Reducing cognitive load is itself a foundational accessibility consideration — a connection raised by an audience member during our technology department presentation, affirming that usability improvements and inclusive design are deeply intertwined.

"Great job using the design system so well in your prototype and design. Huge win."

LEAD PRODUCT DESIGNER @ CVENT

"Great work tying your design decisions to outcomes for the users!"

PRINCIPAL PRODUCT DESIGNER @ CVENT

IMPACT

Research-grounded decisions,

validated before final delivery.

10

Datadog sessions analyzed to identify failure points

3

core failure points resolved across the redesign

2

usability test participants caught a critical layout issue

Usability testing caught a critical layout issue before final delivery: users weren't scrolling past the first result section, assuming the page had ended. Consolidating saved and unsaved venues into one ranked section resolved this entirely.

REFLECTION

What I took away from my first B2B design internship.
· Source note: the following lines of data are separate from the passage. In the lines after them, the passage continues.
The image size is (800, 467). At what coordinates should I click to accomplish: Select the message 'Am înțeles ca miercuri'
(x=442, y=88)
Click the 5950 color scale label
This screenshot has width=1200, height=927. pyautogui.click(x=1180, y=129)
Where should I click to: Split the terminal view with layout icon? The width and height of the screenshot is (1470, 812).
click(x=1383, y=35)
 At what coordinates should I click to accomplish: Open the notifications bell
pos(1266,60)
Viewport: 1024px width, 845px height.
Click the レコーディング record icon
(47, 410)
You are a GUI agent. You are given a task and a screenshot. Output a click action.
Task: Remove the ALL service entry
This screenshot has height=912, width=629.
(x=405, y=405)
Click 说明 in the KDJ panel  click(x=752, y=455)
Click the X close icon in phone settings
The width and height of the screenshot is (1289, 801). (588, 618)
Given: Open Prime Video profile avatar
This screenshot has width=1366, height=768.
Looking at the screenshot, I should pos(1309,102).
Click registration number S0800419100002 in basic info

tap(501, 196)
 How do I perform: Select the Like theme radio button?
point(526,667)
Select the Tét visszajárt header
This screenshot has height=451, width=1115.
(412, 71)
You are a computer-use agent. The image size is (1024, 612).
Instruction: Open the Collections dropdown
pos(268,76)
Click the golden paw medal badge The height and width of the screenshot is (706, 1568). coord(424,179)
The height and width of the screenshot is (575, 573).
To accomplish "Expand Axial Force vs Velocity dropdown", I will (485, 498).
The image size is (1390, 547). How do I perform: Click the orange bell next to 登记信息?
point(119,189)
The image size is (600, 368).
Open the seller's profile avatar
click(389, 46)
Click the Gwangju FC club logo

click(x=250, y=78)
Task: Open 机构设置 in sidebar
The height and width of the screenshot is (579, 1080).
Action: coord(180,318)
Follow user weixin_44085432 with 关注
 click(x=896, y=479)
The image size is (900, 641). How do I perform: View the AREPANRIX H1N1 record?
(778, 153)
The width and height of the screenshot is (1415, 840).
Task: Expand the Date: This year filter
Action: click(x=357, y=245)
DESIGNING WITHIN A REAL ECOSYSTEM

Every decision had to hold up against the broader Cvent product. That constraint made the design stronger — it forced me to think in systems, not just screens.

WHAT I LEARNED

Working within an established design system at scale is a real skill — understanding not just the components but when to push against them and when to stay consistent.

IF THIS SHIPPED, I'D MEASURE

Search abandonment rate, time-to-first-successful-page, and support ticket volume, which are the three areas our initial research flagged and the clearest signals that navigation is actually working.

Built from curiosity, shaped by empathy.